Ava nudges Mack with her shoulder. “Thanks. I’m sore and starving and afraid I’m gonna get a kidney infection, but I’m not tired anymore.”

Mack can’t say the truth—that without Ava’s hand anchoring her, she would have lost it. So she pretends it was a normal day, as normal as a day spent hiding in an abandoned theme park can be. “No biggie.”

They help each other down. Mack goes straight to the piano clown’s building. She wants—needs—to see footprints. Normal, boring shoe prints. Even animal prints. The ground seems disturbed, but she can’t really remember what state it was in the day before. And in the dim moonlight, she can only be sure there are no obvious shoe prints.

“We should hide somewhere new tomorrow,” Ava says.

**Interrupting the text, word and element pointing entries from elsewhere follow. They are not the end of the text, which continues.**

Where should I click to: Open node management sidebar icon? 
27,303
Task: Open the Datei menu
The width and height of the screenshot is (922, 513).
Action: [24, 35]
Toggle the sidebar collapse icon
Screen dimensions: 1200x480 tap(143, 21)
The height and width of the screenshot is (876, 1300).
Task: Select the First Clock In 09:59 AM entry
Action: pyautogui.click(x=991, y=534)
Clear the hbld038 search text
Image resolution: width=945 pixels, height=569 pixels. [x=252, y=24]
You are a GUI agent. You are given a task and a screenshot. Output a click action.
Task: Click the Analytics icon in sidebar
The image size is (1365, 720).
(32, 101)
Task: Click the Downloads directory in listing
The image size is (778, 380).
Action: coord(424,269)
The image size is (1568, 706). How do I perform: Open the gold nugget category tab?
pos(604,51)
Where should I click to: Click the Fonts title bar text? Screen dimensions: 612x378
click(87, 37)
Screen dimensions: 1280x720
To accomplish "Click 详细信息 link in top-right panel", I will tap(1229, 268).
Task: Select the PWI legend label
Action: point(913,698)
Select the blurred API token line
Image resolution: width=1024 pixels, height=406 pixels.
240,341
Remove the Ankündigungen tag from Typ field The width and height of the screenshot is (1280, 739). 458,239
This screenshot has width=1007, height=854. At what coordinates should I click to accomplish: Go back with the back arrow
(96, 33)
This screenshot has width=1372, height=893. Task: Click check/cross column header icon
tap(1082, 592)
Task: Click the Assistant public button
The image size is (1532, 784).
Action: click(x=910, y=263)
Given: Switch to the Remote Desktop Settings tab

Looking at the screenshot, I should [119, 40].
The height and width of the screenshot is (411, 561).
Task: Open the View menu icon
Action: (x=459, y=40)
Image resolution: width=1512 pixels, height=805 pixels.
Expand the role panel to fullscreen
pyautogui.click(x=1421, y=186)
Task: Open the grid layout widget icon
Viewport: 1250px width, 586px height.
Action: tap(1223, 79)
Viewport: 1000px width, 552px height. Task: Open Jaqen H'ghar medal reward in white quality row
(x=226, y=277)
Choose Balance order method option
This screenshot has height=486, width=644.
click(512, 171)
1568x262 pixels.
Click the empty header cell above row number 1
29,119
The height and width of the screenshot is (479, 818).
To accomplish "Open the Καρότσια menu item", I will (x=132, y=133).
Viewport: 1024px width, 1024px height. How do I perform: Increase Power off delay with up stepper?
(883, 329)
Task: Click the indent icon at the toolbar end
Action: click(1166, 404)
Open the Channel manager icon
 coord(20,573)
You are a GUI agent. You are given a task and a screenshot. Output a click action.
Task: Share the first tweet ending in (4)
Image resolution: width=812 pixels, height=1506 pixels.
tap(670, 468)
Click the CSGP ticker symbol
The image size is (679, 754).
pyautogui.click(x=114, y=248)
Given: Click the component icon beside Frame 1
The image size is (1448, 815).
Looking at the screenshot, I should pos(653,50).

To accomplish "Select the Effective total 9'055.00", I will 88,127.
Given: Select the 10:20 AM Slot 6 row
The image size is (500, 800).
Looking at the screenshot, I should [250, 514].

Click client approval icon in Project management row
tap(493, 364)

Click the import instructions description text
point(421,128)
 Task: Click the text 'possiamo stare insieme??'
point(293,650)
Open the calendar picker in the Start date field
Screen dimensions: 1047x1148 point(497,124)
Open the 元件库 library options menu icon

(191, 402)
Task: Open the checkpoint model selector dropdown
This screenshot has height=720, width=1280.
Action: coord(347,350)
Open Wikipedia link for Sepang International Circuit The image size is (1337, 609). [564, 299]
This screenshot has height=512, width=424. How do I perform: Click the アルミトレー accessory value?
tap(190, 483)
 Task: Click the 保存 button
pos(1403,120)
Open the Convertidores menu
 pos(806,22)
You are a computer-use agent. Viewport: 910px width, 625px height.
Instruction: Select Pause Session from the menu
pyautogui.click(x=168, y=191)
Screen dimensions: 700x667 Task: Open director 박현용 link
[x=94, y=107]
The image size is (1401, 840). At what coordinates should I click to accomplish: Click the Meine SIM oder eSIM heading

Just like that, she’s paired them. They’re a team. Mack should argue—should say no, but…

“Any ideas?”

Ava nods and they walk back toward camp. “I think climbing is our best bet again. There’s an old bumper car area. The trellis above it looks steady enough to hold us. It’s totally overgrown with ivy, so if we lie flat, we should be invisible from the ground.” She pauses. “And we could peek through if we heard something again.”

“See what it is,” Mack whispers.

“Who it is,” Ava corrects. But she doesn’t sound as confident as Mack wants her to. They stop on the edge of camp. “Hey, Linda!” Ava waves the woman down. She’s setting the last of her supply refills on the table.

“Yes, dear?” Linda looks exhausted. Even her lipstick has bled out into the fine wrinkles around her lips, making them look blurry and indistinct.

“Are there wild animals in here?”

Linda blinks several times. “There is some local fauna that might have made it past the fence. But nothing large or dangerous.”

“Maybe like wild pigs?”

Linda lets out a surprised laugh. “I’ve never seen a wild pig. But in a park this size, who can say?”